Pick your metaphor: venture capital as the Wild West of finance, the final frontier, the last great tree house for adults. One thing is clear: The glow of memories of how the venture capital industry was in the beginning is fading. Structure, civilization, order, transparency, uniformity, regulation-whatever word you choose-is surely coming to this industry. The only question is when.
Every era has such transitional moments. Financiers of the 18th century no doubt sat around their hearths remembering the 300% investment return for the Dutch West Indies Co. (founded in 1621 to exploit trade between Europe, West Africa, the West Indies, and North America), and the times when they controlled armies and entire continents. Capitalists of the 19th century regaled one another with memories of how Leland Stanford, one of the venture capitalists who built the Central Pacific Railroad, once stood in a buggy throwing handfuls of silver dollars to voters in a gubernatorial election. Bankers of the 20th century could recall Junius Pierpont Morgan’s almost single-handed rescue of the American financial system, standing for days behind his desk at his firm’s 23 Wall Street offices giving orders, while government officials in Washington were helpless. And the “great generation” of venture capitalists, now living in the 21st century, the men who helped to create America’s technology industry, can remember quite vividly when venture capital was the last great, unregulated financial marketplace of the world. “VC used to be such a fun business. To create something out of nothing and watch it grow,” says Reid Dennis, founder of Institutional Venture Partners (IVP).

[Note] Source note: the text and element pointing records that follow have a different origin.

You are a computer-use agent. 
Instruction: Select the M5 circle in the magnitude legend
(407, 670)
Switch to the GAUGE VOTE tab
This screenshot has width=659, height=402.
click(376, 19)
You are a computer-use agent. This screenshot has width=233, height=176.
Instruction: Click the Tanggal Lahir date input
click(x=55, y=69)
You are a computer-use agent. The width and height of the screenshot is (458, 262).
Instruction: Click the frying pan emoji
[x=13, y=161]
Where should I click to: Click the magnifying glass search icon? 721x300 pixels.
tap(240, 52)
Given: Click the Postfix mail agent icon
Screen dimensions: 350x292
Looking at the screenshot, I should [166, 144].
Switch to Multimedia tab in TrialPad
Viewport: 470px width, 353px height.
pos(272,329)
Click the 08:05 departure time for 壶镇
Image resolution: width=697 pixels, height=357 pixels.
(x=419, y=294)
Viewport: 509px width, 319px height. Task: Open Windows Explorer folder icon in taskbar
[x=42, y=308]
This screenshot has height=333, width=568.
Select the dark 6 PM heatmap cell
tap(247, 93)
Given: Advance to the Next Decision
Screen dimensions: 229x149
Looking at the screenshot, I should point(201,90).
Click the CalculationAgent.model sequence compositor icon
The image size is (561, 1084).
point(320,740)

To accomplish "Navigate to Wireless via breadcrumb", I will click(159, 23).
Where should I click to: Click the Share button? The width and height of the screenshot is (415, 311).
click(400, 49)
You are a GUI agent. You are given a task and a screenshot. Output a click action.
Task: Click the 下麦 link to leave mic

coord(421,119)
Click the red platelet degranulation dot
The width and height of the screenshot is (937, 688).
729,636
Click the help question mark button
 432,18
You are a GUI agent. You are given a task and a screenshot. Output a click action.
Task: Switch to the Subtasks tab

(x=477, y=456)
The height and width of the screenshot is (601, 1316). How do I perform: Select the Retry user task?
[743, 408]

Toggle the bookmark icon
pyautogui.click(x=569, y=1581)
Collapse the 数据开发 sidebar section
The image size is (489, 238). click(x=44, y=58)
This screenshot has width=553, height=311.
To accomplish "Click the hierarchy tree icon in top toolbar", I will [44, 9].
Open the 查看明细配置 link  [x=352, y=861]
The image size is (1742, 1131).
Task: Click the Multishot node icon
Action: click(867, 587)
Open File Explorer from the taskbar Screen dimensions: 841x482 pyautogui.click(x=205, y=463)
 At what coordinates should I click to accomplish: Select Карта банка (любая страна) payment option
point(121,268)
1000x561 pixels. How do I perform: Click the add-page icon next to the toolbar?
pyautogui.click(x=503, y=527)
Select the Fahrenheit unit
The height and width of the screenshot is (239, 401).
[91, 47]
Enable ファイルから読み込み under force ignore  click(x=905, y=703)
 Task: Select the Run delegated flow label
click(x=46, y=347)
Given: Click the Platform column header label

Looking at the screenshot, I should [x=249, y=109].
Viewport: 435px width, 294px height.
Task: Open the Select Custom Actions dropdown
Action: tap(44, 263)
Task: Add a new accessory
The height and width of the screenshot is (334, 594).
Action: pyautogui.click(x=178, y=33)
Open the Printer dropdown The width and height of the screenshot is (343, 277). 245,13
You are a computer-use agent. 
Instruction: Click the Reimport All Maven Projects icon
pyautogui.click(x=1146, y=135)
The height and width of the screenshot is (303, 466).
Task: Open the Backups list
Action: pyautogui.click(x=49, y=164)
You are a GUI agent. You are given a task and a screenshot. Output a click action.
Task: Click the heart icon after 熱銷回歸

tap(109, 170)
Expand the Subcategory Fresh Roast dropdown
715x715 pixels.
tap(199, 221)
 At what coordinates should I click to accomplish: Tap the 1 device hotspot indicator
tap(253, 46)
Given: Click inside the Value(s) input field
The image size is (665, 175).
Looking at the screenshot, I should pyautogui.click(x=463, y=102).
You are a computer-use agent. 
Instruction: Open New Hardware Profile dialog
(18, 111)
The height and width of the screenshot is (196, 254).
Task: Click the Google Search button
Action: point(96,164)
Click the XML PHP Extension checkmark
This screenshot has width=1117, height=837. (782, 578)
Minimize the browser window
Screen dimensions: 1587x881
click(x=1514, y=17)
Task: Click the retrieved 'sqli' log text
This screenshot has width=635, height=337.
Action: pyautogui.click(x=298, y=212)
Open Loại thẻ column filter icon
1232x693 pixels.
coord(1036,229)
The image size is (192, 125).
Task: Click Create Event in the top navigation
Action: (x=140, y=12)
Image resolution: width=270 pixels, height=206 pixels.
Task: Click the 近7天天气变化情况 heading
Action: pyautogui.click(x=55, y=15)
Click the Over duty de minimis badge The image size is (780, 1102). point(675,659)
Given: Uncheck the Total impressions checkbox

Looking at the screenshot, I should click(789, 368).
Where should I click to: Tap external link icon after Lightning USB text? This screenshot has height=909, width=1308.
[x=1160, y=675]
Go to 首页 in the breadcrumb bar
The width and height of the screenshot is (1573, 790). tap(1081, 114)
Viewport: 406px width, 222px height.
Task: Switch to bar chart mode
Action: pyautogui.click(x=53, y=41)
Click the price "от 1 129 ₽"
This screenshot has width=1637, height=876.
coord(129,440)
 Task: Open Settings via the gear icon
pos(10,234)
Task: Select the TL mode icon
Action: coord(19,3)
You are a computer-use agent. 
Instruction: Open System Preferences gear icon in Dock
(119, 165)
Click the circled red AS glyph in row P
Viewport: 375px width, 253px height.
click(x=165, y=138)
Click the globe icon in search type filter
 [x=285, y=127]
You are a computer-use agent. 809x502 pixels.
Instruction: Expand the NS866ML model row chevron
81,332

For a while it appeared that venture capital would escape the repercussions of the general mayhem of fraud, stock manipulation, insider trading, and felonious accounting practices affecting the heart of the American financial system. Sure, VCs would feel the pain of a lack of exit opportunities in the public markets and from a downturn in M&A, but limited partners have to invest their money somewhere, and the venture industry remains the last-best place to earn more than single digit returns. The venture industry is happy to be under the radar of regulators.
But there are those within the industry who believe that if they don’t take action on their own, regulators will come knocking on their door at some point. Mind you, they’re not making pronouncements at conferences. Most of them ask not to be quoted on the topic. Why the sensitivity? To put the matter in perspective, you have to keep in mind that the venture capital industry is made up of remarkable individuals, most of whom are likely to agree about only one aspect of their industry: that each firm is unique in the way it conducts its usiness. The constant refrain is that applying standards to venture capital assumes that all firms are the same, a bunch of gingerbread men. But taking a cookie-cutter approach to the industry won’t work, because it is heterogeneous. No gingerbread men around here!
It is only after lengthy one-on-one discussions with industry veterans that it becomes clear that most venture capitalists are torn between the need for standards and the fear of what may happen if and when such standards are published-especially in today’s punitive regulatory and judicial environment. “There is a real threat of intervention [by regulators] if the industry doesn’t [regulate itself],” says Michael Mills, a senior executive at 3i Group.